- **Text to read**:
● ● ● ●

Do this work in an Rmd file named Week-5-Warmup-XXX.Rmd.1 Rather than typing commands at the console, type them into a chunk and run that chunk in the console. (If you’re not sure what this means, ask! There is a keyboard shortcut that makes it easy.) When the chunk does what you want, compile the Rmd document to HTML. Then move on to the next task and repeat the cycle: compose, get it working, compile to HTML.

You will use four data tables in this exercise:

  1. ZipGeography in the DCF package.
  2. Restaurants which you must load into R.
  3. Cuisines …………. ditto …
  4. ViolationCodes ………ditto …

Read in (2), (3), and (4) with these commands:

load( url( "http://tinyurl.com/m4o4n2b/DCF/ViolationCodes.rda" ) ) 
load( url( "http://tinyurl.com/m4o4n2b/DCF/Cuisines.rda" ) )
load( url( "http://tinyurl.com/m4o4n2b/DCF/Restaurants.rda" ) )

Do this now, before reading on. It will take about 2 minutes for the last one. Then, while you’re waiting, read the rest of this activity. You’ll know it’s working if Restaurants, Cuisines, ViolationCodes show up in your account.

● ● ● ●

- **Recorded data**:
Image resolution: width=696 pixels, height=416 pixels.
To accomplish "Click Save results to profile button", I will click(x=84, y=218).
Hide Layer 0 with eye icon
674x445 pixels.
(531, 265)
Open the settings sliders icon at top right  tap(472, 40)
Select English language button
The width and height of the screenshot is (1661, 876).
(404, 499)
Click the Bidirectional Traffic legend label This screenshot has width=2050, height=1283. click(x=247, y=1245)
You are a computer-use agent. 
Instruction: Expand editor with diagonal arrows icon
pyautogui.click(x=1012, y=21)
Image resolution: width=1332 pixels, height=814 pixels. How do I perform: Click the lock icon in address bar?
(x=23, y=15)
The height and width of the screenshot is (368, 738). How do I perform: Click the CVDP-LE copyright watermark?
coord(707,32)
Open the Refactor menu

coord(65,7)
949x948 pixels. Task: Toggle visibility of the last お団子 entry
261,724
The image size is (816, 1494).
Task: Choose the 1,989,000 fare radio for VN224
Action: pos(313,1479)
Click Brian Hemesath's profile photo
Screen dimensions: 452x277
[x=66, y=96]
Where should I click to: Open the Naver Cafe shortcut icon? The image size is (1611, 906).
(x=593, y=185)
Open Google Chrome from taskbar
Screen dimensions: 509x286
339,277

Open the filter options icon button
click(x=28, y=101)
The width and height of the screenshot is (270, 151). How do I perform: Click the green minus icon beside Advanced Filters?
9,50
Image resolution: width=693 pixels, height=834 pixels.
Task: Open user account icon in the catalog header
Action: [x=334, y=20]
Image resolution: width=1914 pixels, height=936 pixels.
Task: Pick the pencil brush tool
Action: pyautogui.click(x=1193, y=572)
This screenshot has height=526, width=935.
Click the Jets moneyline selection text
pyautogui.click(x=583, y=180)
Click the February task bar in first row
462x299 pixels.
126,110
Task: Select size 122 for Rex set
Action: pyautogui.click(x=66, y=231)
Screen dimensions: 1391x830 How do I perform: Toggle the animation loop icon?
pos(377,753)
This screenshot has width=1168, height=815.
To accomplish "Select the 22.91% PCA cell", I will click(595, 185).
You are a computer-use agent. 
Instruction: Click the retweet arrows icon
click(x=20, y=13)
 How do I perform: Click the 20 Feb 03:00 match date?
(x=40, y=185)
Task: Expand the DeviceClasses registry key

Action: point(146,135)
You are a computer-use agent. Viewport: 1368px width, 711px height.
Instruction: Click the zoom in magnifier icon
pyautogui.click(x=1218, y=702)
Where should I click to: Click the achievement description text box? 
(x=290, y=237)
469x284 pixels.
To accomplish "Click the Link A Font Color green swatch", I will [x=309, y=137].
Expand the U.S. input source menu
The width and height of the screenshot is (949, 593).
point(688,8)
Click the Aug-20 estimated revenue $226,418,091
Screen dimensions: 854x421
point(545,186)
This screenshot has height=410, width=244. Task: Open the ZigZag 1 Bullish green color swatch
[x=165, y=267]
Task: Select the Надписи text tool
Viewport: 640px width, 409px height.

● ● ● ●

- **Jobs**:
A. According to the warmup, about how long will loading the last of the three tables take?
B. Does the warmup agree with each statement? Answer yes or no for each, and quote the words that decide it.
(i) The finished Rmd document is to be compiled to PDF.
(ii) Commands should go into a chunk instead of being typed at the console.
(iii) The exercise uses four data tables.
You won't need the rows.

- **Exercise solutions**:
A. About 2 minutes.

B.
(i) No: "compile the Rmd document to HTML."
(ii) Yes: "Rather than typing commands at the console, type them into a chunk and run that chunk in the console."
(iii) Yes: "You will use four data tables in this exercise"